La relazione dell’investigatore privato e le foto che la corredano sono una valida prova dell’infedeltà del coniuge

03 MAGGIO 2024 | Addebito

di Avv. Gabriella Dal Molin

Con la sentenza n. 4038 del 14/02/2024 la Suprema Corte torna ad occuparsi del valore probatorio da attribuire alla relazione dell'investigatore privato, ed in particolare, alla documentazione fotografica che la correda, con riferimento alla prova dell'infedeltà del coniuge ai fini della pronuncia dell'addebito.

Confermando il proprio orientamento prevalente (ex multis Cass. n. 15196/2023, Cass. 7712/2023, Cass. 3689/2021 e Cass.1593/2017), la Cassazione ha affermato che la relazione investigativa rientra

"...tra le prove atipiche liberamente valutabili nel giudizio civile ai sensi dell'art. 116 c.p.c., di cui il giudice è legittimato ad avvalersi, atteso che nell'ordinamento processuale vigente manca una norma di chiusura sulla tassatività dei mezzi di prova...".

Nel procedimento di separazione giudiziale, la Corte d'Appello, confermando la decisione di primo grado, aveva, tra l'altro, confermato l'accoglimento della domanda di addebito formulata dal marito nei confronti della moglie. In particolare, i giudici avevano accertato la violazione dell'obbligo di fedeltà da parte della moglie, attribuendo valore probatorio alle relazioni investigative prodotte in giudizio dal marito.

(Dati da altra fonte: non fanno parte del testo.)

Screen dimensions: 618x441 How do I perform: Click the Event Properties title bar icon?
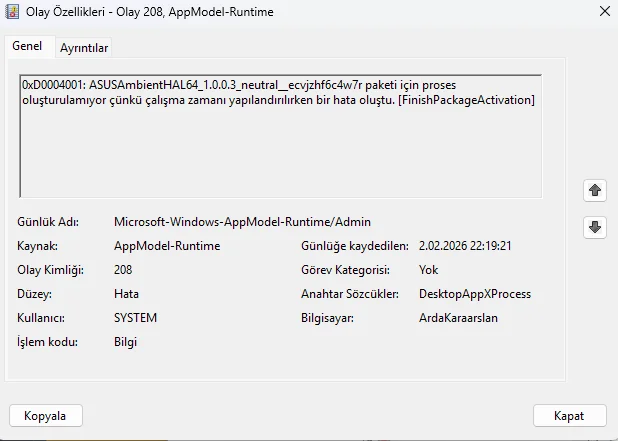click(x=15, y=12)
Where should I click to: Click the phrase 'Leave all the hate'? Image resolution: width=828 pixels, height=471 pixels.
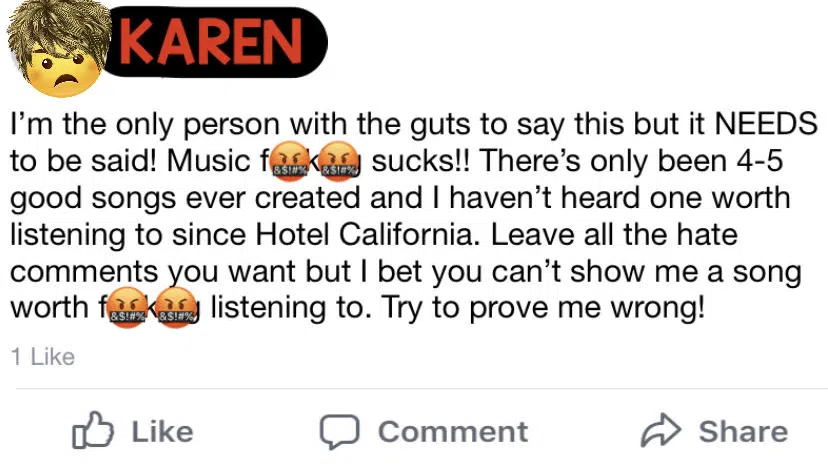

Al contrario, analoga domanda formulata dalla moglie nei confronti del coniuge, veniva rigettata in entrambi i gradi del giudizio, in quanto le circostanze addotte dalla moglie, pur confermate nelle testimonianze assunte in corso di causa, "...non erano da ritenersi casualmente efficienti..." rispetto alla compromissione del rapporto coniugale che era comunque continuato fino alla presentazione del ricorso per separazione.

Avverso tale sentenza la donna proponeva ricorso per Cassazione adducendo, in sintesi, che i giudici avevano attribuito "...del tutto illegittimamente, rilevanza probatoria alle relazioni prodotte dal marito..." perché le stesse non erano state confermate, nel corso del giudizio, dalla testimonianza del professionista che le aveva redatte.

La Suprema Corte ha respinto il ricorso osservando, per quanto qui interessa, che "...la relazione scritta redatta da un investigatore privato è stata utilizzata correttamente dai giudici di merito come prova atipica, avente valore indiziario, ossia è stata valutata unitamente ad altri elementi di prova ritualmente acquisiti...".

Infatti, tale relazione era corredata da materiale fotografico "...la cui utilizzabilità a fini decisori è espressamente riconosciuta dall'art. 2712 c.c., anche in presenza di disconoscimento della parte contro la quale il materiale fotografico viene prodotto; nel senso che, neppure il disconoscimento esclude l'autonoma valutazione della veridicità di detto materiale fotografico da parte del giudice, mediante il ricorso ad altri mezzi probatori ...", comprese le presunzioni (Cass. n. 13519/ 2022).

Osserva in conclusione la Cassazione che, in ordine alle risultanze del materiale fotografico "... non si rinviene in ricorso una critica compiuta e specifica e anche le doglianze relative alla relazione investigativa, oltre ad essere impropriamente formulate perché non concernenti un fatto storico, neppure sono pertinenti nel senso che si è precisato...".

La reiezione del ricorso ha comportato la condanna della ricorrente alla rifusione delle spese di giudizio in favore del convenuto.